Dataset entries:
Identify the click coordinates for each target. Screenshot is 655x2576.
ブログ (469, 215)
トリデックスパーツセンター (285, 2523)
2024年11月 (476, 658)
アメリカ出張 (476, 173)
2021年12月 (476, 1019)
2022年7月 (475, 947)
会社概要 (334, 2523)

--

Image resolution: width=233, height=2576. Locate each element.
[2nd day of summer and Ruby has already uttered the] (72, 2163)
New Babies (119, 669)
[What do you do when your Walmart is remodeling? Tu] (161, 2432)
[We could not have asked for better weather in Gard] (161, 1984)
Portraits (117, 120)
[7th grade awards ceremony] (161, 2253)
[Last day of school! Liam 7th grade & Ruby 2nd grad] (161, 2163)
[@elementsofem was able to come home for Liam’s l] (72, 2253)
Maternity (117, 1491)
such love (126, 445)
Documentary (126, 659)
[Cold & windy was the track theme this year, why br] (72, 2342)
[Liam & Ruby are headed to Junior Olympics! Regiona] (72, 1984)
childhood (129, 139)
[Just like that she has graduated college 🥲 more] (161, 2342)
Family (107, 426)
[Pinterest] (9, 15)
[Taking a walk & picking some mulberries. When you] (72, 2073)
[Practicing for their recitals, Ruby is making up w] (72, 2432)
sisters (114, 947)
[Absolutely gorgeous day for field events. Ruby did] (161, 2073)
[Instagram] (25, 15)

==

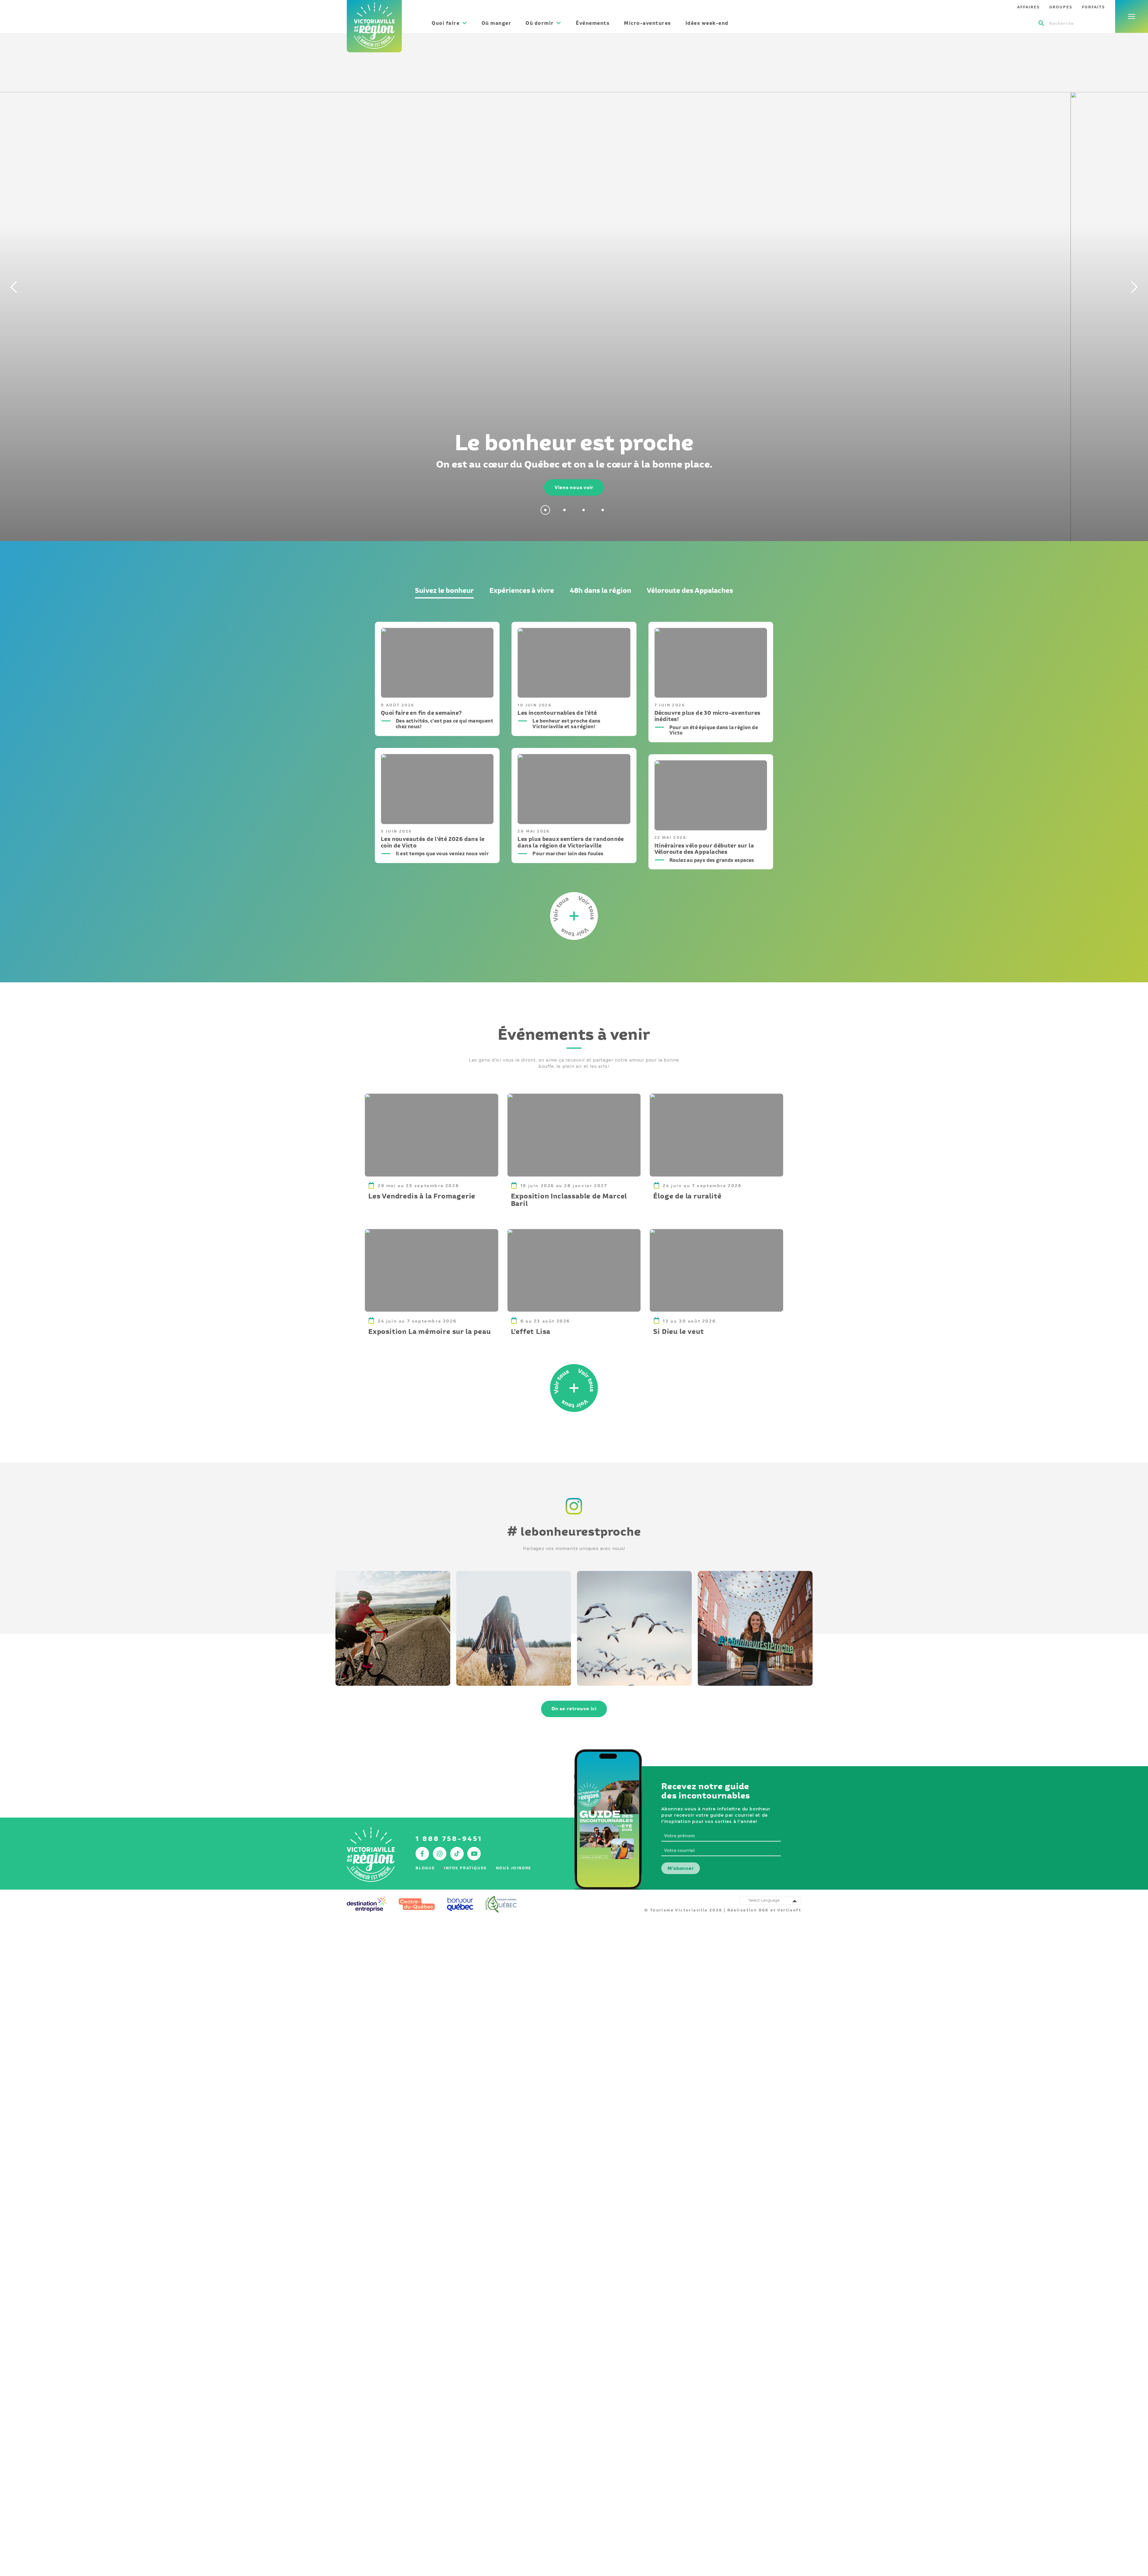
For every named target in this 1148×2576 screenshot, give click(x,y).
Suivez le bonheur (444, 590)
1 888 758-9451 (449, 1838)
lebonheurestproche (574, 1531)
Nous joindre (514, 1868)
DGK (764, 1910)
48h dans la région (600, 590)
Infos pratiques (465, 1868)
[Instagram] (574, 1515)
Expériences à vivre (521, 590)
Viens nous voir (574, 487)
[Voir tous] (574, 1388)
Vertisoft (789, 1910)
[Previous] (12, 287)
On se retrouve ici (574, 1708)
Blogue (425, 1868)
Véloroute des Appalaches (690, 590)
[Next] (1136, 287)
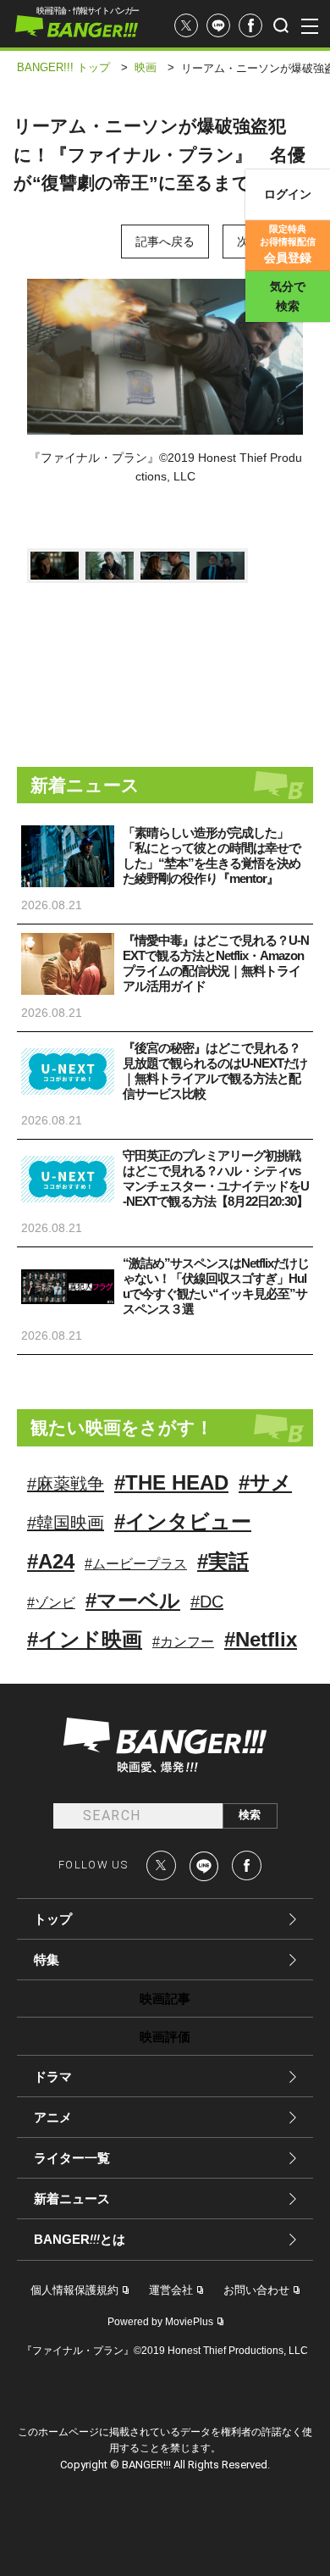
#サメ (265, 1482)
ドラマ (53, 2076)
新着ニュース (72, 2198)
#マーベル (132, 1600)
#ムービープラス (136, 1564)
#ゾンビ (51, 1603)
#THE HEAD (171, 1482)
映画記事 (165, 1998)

- [Task details]: The lines above, starting at the one with "Image resolution: width=233, height=2576." and ending at the one with "[Instagram] (25, 15)", are the only ones to return, exactly as written.

- [Output below]:
Image resolution: width=233, height=2576. Locate each element.
[2nd day of summer and Ruby has already uttered the] (72, 2163)
New Babies (119, 669)
[What do you do when your Walmart is remodeling? Tu] (161, 2432)
[We could not have asked for better weather in Gard] (161, 1984)
Portraits (117, 120)
[7th grade awards ceremony] (161, 2253)
[Last day of school! Liam 7th grade & Ruby 2nd grad] (161, 2163)
[@elementsofem was able to come home for Liam’s l] (72, 2253)
Maternity (117, 1491)
such love (126, 445)
Documentary (126, 659)
[Cold & windy was the track theme this year, why br] (72, 2342)
[Liam & Ruby are headed to Junior Olympics! Regiona] (72, 1984)
childhood (129, 139)
[Just like that she has graduated college 🥲 more] (161, 2342)
Family (107, 426)
[Pinterest] (9, 15)
[Taking a walk & picking some mulberries. When you] (72, 2073)
[Practicing for their recitals, Ruby is making up w] (72, 2432)
sisters (114, 947)
[Absolutely gorgeous day for field events. Ruby did] (161, 2073)
[Instagram] (25, 15)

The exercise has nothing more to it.